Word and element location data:
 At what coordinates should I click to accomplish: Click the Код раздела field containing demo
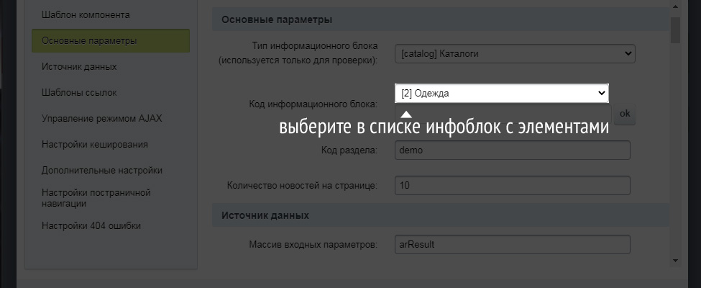point(513,150)
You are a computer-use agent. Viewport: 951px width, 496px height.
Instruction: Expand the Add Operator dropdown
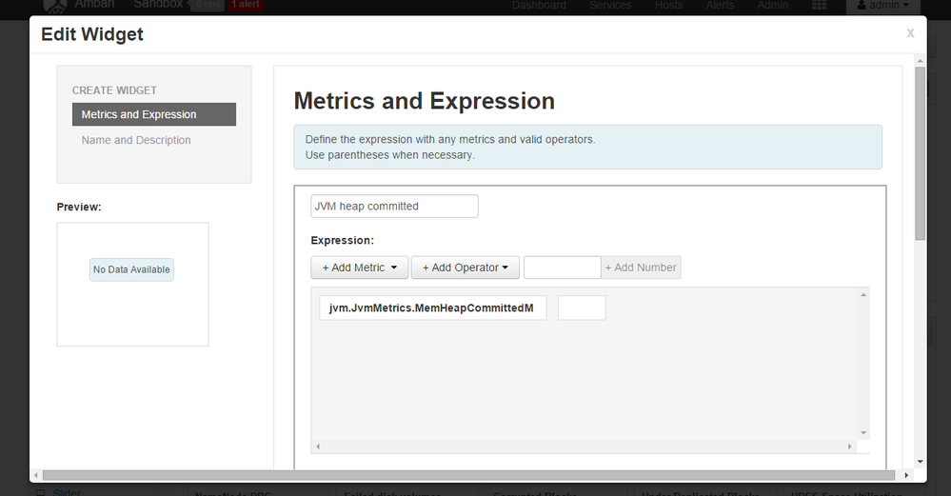pos(465,268)
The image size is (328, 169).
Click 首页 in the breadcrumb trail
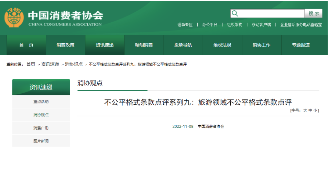pos(31,64)
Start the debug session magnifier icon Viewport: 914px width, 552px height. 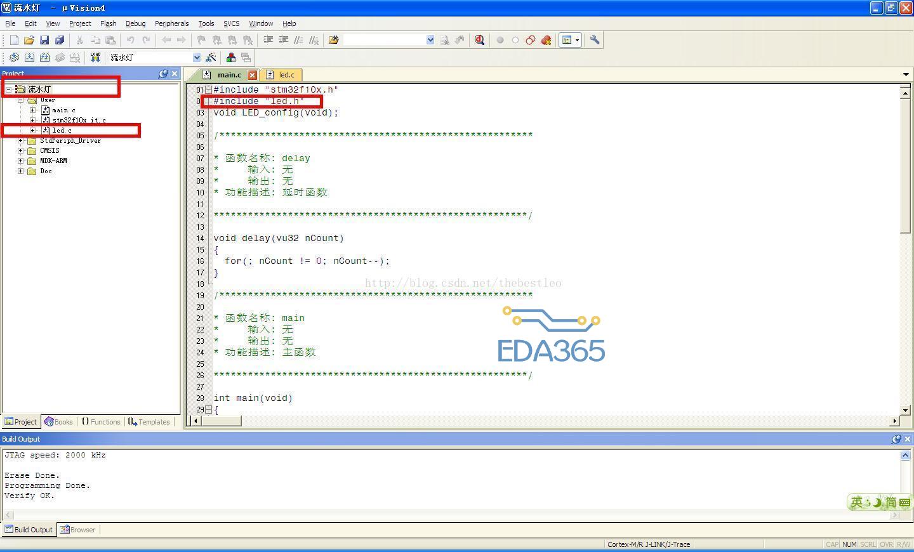coord(480,40)
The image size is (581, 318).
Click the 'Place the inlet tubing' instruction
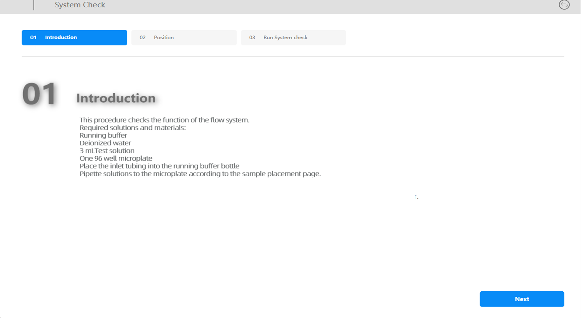pos(159,166)
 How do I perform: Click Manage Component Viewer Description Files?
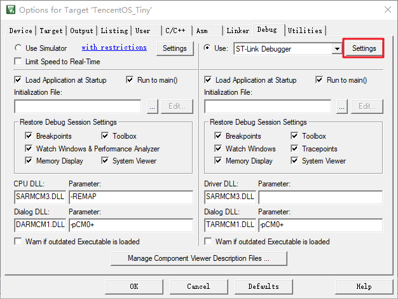[x=198, y=258]
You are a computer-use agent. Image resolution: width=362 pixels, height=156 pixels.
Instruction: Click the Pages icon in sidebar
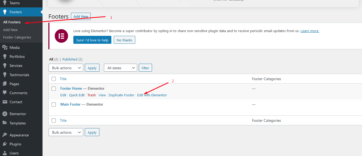(x=5, y=84)
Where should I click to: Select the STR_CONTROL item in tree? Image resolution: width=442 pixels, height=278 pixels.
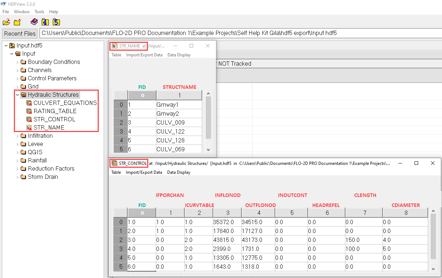point(54,119)
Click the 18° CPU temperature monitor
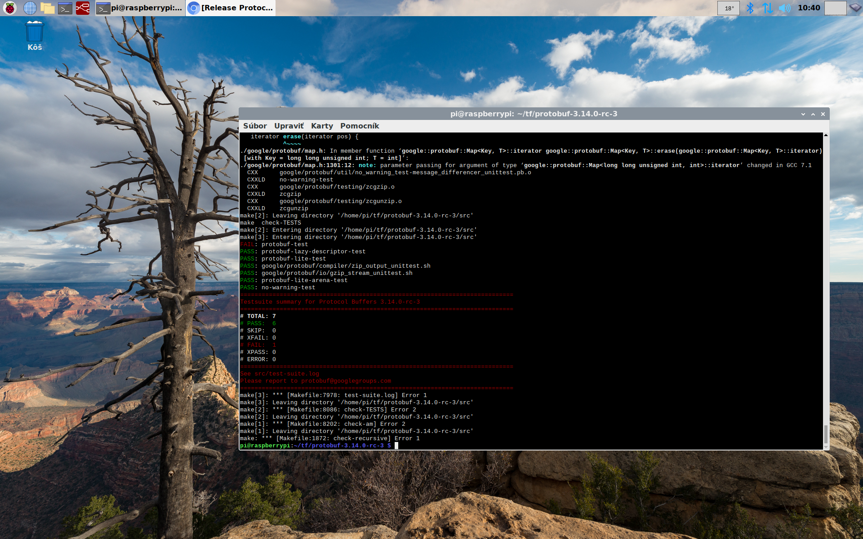This screenshot has height=539, width=863. click(x=729, y=8)
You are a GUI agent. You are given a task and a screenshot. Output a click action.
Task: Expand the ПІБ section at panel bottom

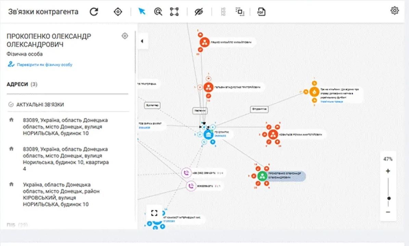pos(17,225)
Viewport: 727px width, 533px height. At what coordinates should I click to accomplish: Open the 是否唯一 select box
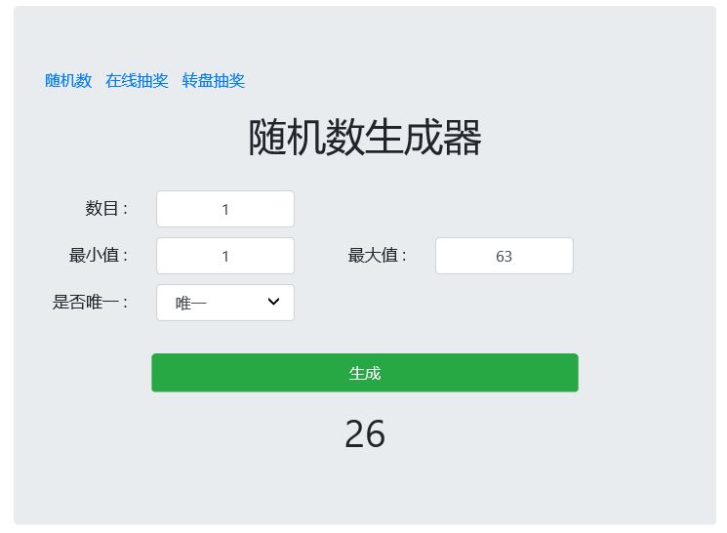pyautogui.click(x=225, y=303)
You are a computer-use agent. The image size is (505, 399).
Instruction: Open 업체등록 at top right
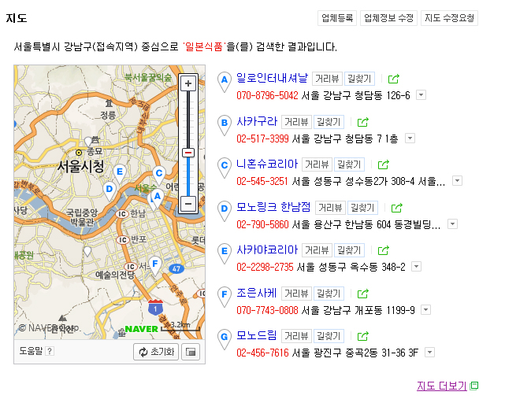pos(337,18)

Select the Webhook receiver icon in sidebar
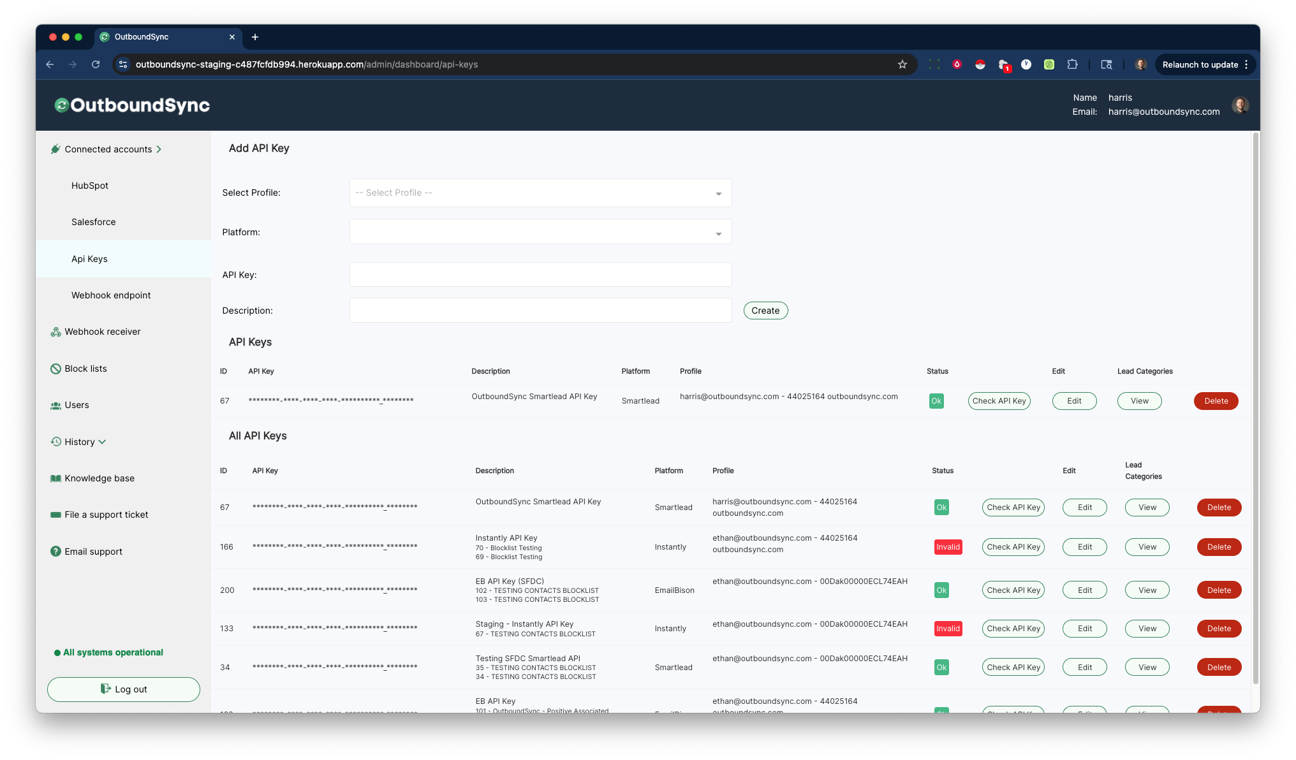pos(56,332)
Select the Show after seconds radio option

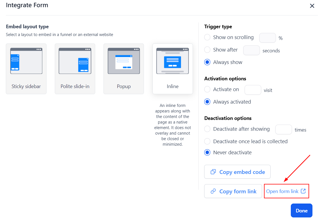click(x=207, y=50)
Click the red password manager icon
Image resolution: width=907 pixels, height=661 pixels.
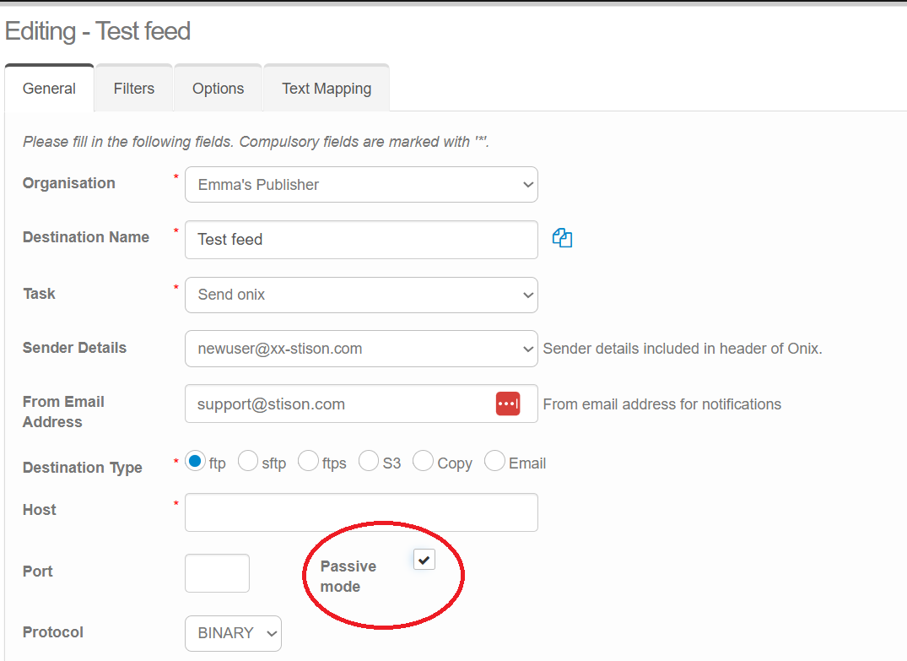[508, 404]
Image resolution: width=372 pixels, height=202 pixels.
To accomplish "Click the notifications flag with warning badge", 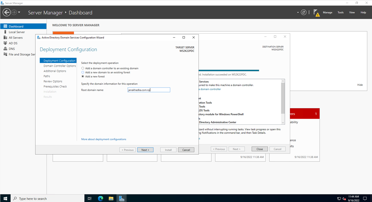I will [316, 13].
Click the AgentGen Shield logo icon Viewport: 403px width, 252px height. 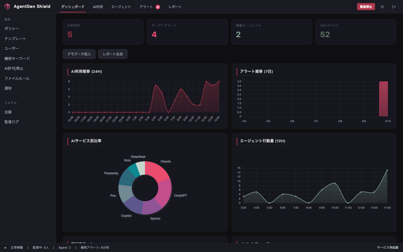pyautogui.click(x=7, y=6)
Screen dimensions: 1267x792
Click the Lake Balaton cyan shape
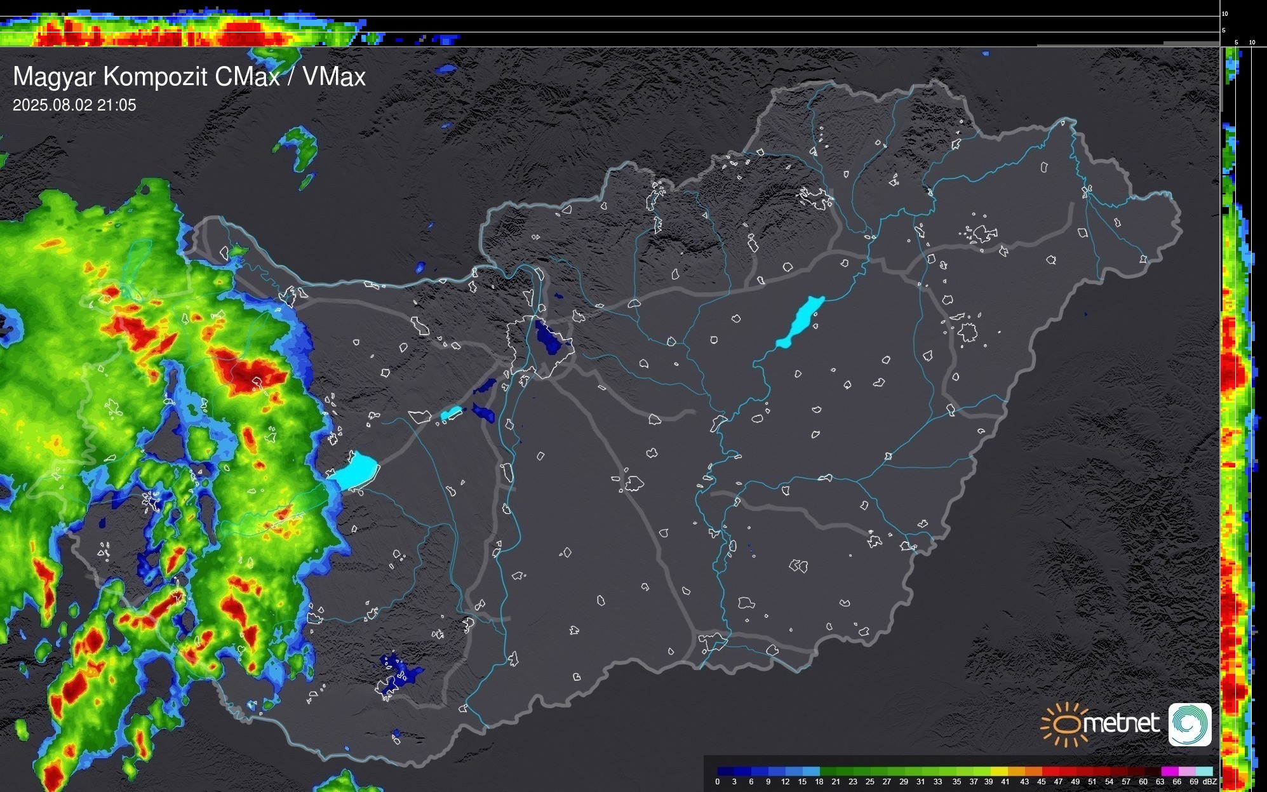355,471
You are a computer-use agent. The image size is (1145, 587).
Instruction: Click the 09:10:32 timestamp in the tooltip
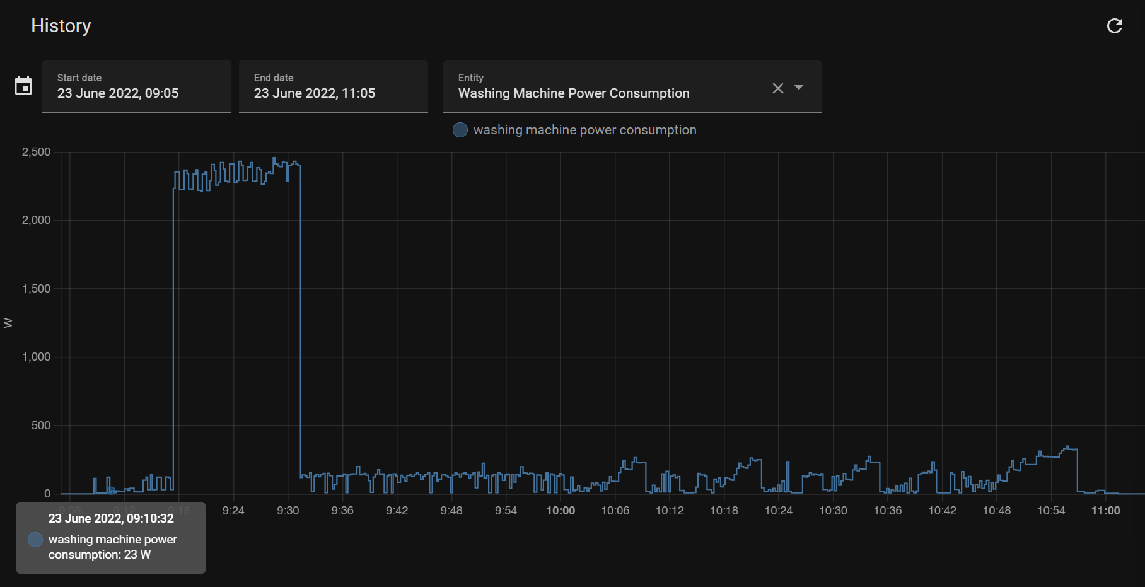[149, 519]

### Given request
Starting at the line that contains "You are a computer-use agent. The image size is (1145, 587)." and continuing through the end of the listing, rewrite those lines with "tooltip" changed to "popup" and nothing else altered. Omit the pictures from your version.

### Problem solution
You are a computer-use agent. The image size is (1145, 587).
Instruction: Click the 09:10:32 timestamp in the popup
[149, 519]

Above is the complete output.